• [Collected data entries]
------------------------------------

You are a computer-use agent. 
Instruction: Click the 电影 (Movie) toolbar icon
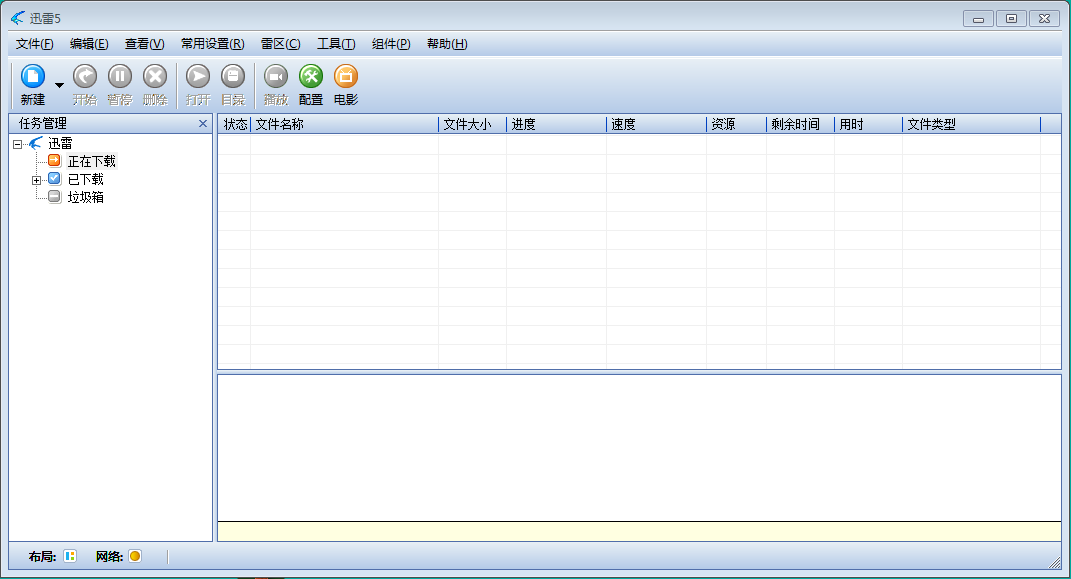coord(346,77)
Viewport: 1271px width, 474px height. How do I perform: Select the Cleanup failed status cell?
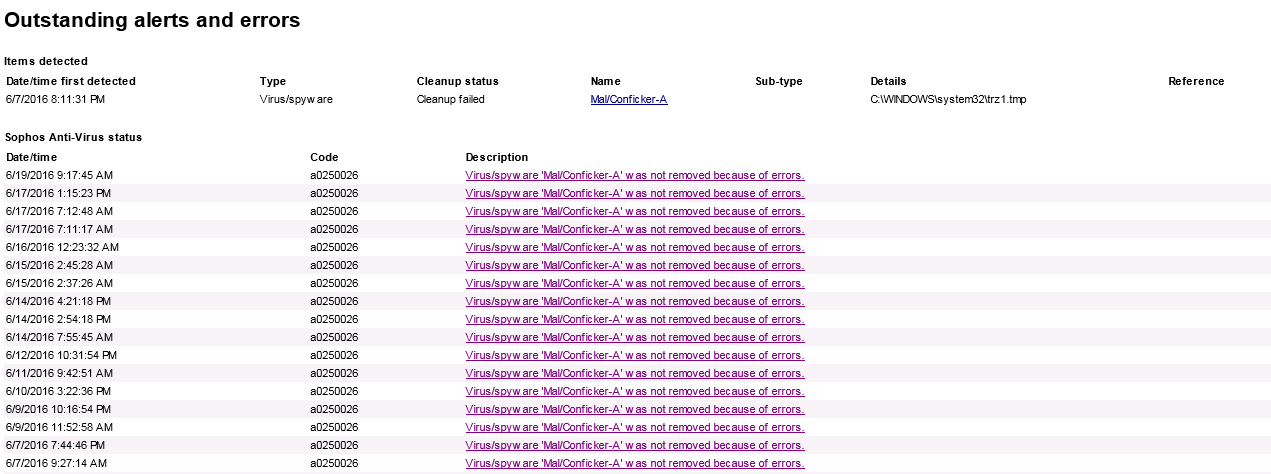(451, 100)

------------------------------------

• [Assigned task]
All entries above must be printed again verbatim, with images excluded.

• [Task output]
You are a computer-use agent. 
Instruction: Click the 电影 (Movie) toolbar icon
coord(346,77)
Viewport: 1271px width, 474px height. How do I perform: Select the Cleanup failed status cell?
(451, 100)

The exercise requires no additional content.